Quebec rent rules ignite fresh alarm over affordability crunch

Tenant groups warned 2026 guidelines would entrench steep rent hikes across Quebec

Quebec rent rules ignite fresh alarm over affordability crunch

Tenant advocates in Quebec said the province’s new rent guidelines would lock in another year of sharp increases for households already stretched by the cost of housing.

The Tribunal administratif du logement (TAL) set the 2026 base rate used to calculate rent increases at 3.1%, a level tenant groups noted is among the highest in roughly two decades outside the post‑pandemic spike.  

Alongside that base rate, new rules allow landlords to add 5% of eligible renovation costs to rents – up from a percentage that has generally hovered near 3% since 2008 – and to pass through property tax and insurance increases that exceed the guideline.

“Without effective controls, we know that the increases actually requested by landlords will be much higher than those provided for in the regulations,” Steve Baird, community organizer at the Regroupement des comités logement et associations des locataires du Québec (RCLALQ), said.

Affordability pressures already mounting

The decision arrived a month after Canada Mortgage and Housing Corporation reported that rents “skyrocketed over the past five years,” particularly for units that turned over to new tenants.

Canada’s rental market, long defined by scarcity and bidding wars, shifted in 2025 as vacancy rates for purpose-built rentals rose to 3.1%, up from 2.2% in 2024 and above the national 10‑year average. Yet affordability pressures persisted: average rents for occupied 2‑bedroom units still rose 5.1%, driven in part by higher repricing at turnover.

RCLALQ warned that those dynamics, combined with the new formula, would deepen hardship. “The affordability crisis will continue, with many tenants going deeper into debt and relying more and more on food banks in order to keep their apartments,” community organizer Émile Boucher said, calling for a freeze on rent increases.

For mortgage professionals, the stakes extend beyond the rental sector. Quebec households have seen the share of after‑tax income going to mortgage payments more than double over the past decade, while Montreal’s vacancy rate for purpose‑built rentals remained below 1%.
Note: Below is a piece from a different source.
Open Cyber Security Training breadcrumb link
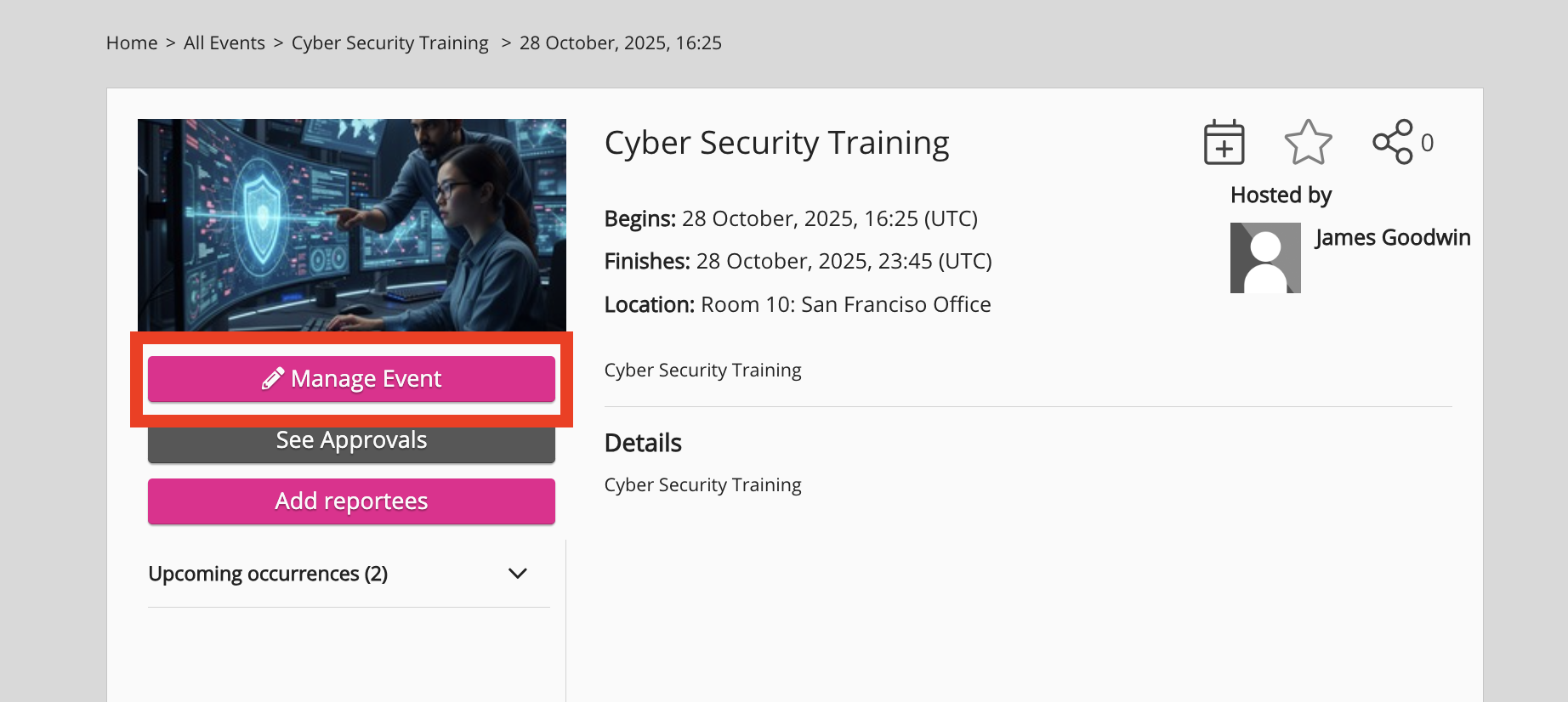coord(389,42)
Average rent hikes on turnover in Montreal approached 19% in 2024, compared with under 5% for renewed leases.

Rights, recourse – and what happens next

RCLALQ stressed that tenants are not obliged to accept every increase proposed. “You have rights: tenants can refuse the increase AND stay in their home,” Baird said, urging households to use the group’s online estimation tool or contact local housing committees for support.

Quebec’s rent framework risks fuelling an “inflationary spiral” in housing costs if guidelines and market pressures move in tandem.

With CMHC still tracking elevated rent‑to‑income ratios and persistent pressure in Montreal’s rental market, the latest TAL decision suggest that how Quebec balanced tenant protection and investment returns would remain a central question for both landlords and lenders in the years ahead.